There are a couple of main sources of intrinsic error (that is, not associated with counting photons from your source) which CCD's have. The first is as you have already mentioned called read noise. Here is a reasonable definition of read noise (taken from Romanishin's free pdf on Photometry):

After an integration (exposure), the CCD must be read out to find the signal value at each pixel - because the signal may be as low as a few electrons per pixel, this step involves some very sophisticated amplifiers that are part of the CCD itself (on chip amps). Unfortunately, but inevitably, the read out process itself generates some electronic noise. The average noise per pixel is called the read noise. Modern CCDs typically have a read noise of 5 to 20 electrons per pixel per read out (read noise is the same whether exposure is 0.1 sec or 3 hours).
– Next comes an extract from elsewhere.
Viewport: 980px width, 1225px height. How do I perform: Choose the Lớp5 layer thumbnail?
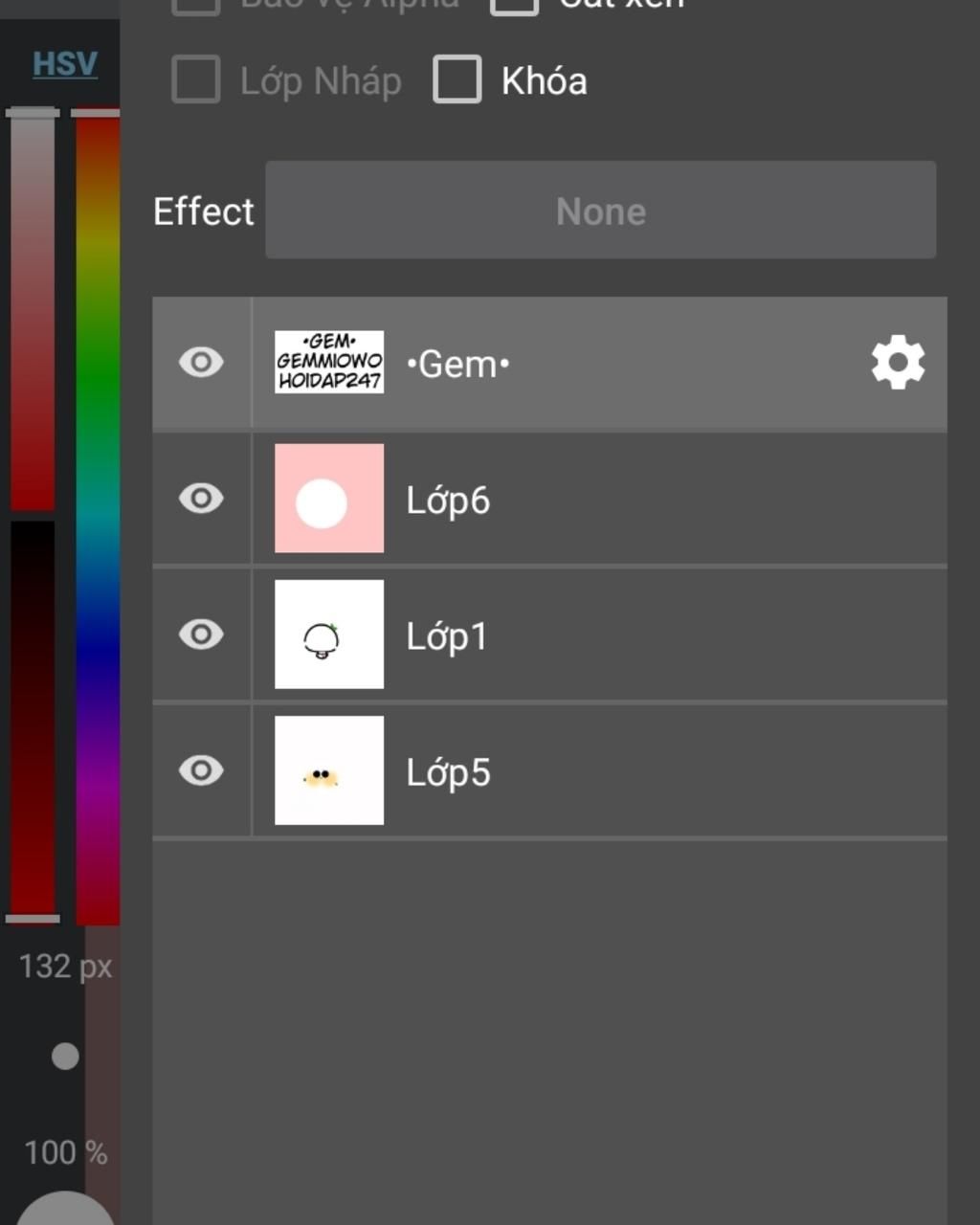click(329, 770)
The second is called thermal noise (again as you have already mentioned), and it is the signal which one needs to deal with by taking darks. Again from Romanishin:

If we allow the CCD to integrate for some amount of time, WITHOUT any light falling on it, there will be a signal (and more importantly noise associated with that signal) caused by thermal excitation of electrons in the CCD. This is called the dark signal. The dark signal is very sensitive to temperature (lower temperature = lower dark signal), and that is why CCDs used in astronomy are cooled (often to liquid nitrogen temperature). Even with cooling, some CCDs have a non negligible dark current. This must be measured and subtracted from the image. As for the bias, we want to take many dark frames and combine them to beat down the noise. (The dark frame and bias frames are NOT the same thing!)

Hope this helps clear up any confusion.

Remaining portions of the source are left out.